Rząd zapowiedział, że program dopłat do roweru elektrycznego zostanie już wkrótce uruchomiony. Wygląda na to, że powoli można się rozglądać za konkretnym modelem e-jednośladu.
„Mój rower elektryczny” – kiedy start programu?
Pod koniec stycznia 2025 roku wspominaliśmy, że dopłata do roweru elektrycznego będzie jednak możliwa. Za program „Mój rower elektryczny” odpowiadać ma Narodowy Fundusz Ochrony Środowiska i Gospodarki Wodnej (NFOŚiGW). Według założeń, na program zostanie przeznaczone 50 milionów złotych z budżetu, co zgodnie z szacunkami NFOŚiGW ma pozwolić na wsparcie zakupu ponad 17,3 tys. pojazdów.
W lutym 2025 roku zakończono już konsultacje społeczne. „Mój rower elektryczny” ma ruszyć jeszcze w tym kwartale, tj. do końca czerwca, a Ministerstwo Klimatu i Środowiska prowadzi ostateczne prace nad programem. Mimo to resort nie odpowiedział na pytania na temat tego, czy założony budżet programu zostanie zwiększony.

Przypomnę, że w zeszłym roku rząd wycofał się z dopłat na zakup rowerów elektrycznych przez odmowę Europejskiego Banku Inwestycyjnego na wsparcie zakupu e-rowerów ze środków unijnych Funduszu Modernizacyjnego.
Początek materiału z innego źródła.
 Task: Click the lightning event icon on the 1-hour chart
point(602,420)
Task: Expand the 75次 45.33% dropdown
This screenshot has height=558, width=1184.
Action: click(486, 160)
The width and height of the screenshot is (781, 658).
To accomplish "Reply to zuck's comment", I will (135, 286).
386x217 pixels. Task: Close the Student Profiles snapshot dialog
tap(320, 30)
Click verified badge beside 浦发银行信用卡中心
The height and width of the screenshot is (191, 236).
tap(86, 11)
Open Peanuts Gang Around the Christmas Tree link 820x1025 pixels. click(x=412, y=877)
Wtedy też zakładano budżet dla programu, sięgający 300 milionów złotych.
Dopłata do roweru elektrycznego. Jaka wysokość i dla kogo?
Na ten moment Ministerstwo nie przekazało informacji na temat tego, czy program zostanie zmodyfikowany w porównaniu do wersji, jaka trafiła do konsultacji. Zgodnie z założeniami, beneficjentem dopłaty ma być osoba fizyczna.
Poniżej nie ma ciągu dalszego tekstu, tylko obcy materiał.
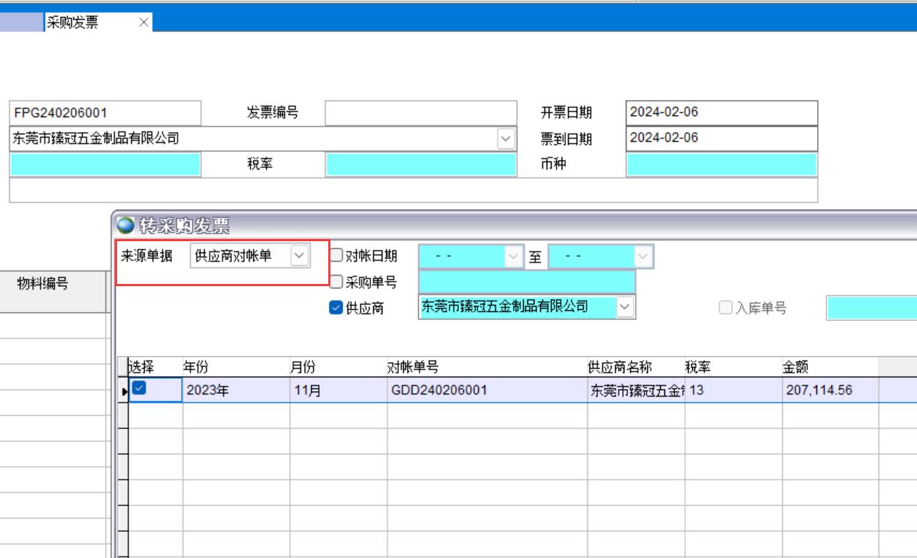Tick the 采购单号 filter checkbox
Screen dimensions: 917x558
tap(336, 282)
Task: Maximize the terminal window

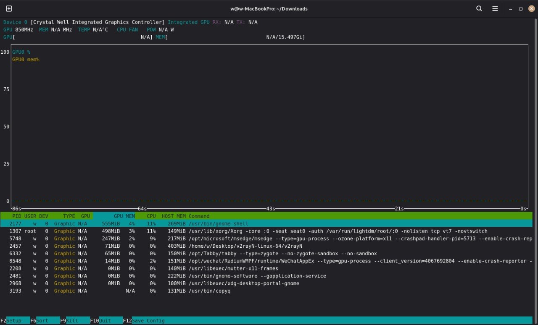Action: coord(521,9)
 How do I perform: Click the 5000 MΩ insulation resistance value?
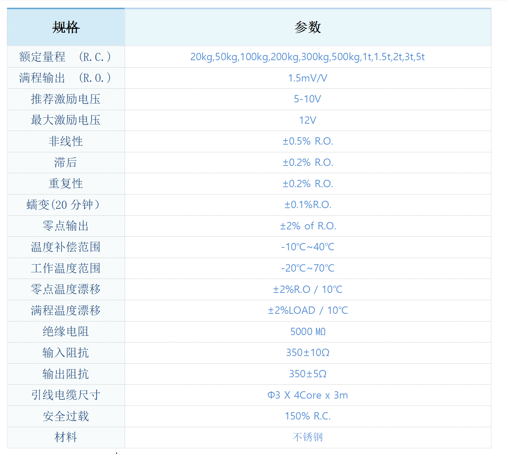click(x=308, y=332)
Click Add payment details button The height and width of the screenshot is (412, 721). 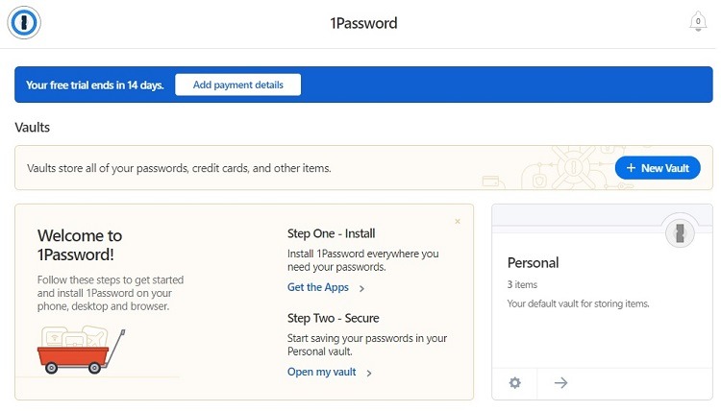[238, 85]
Dotacja na e-rower miałaby wynieść maksymalnie 50% kosztów kwalifikowanych, przy czym kwota ta nie mogłaby przekraczać 2,5 tysiąca złotych. W przypadku rowerów cargo oraz wózków rowerowych kwota ta ma zwiększyć się do 4,5 tysiąca złotych. Na ten moment plan nie obejmuje wsparcia pojazdów kupowanych w ramach leasingu. Ponadto dopłata miałaby być wypłacana po zakupie pojazdu.
„Mój rower elektryczny” to kolejny planowany program rządowy, mający wspierać Polaków w zakupie e-pojazdów. Aktualnie trwa nabór wniosków w ramach programu „NaszEauto”. Dzięki niemu, kupując samochód elektryczny, można zaoszczędzić do 40 tysięcy złotych.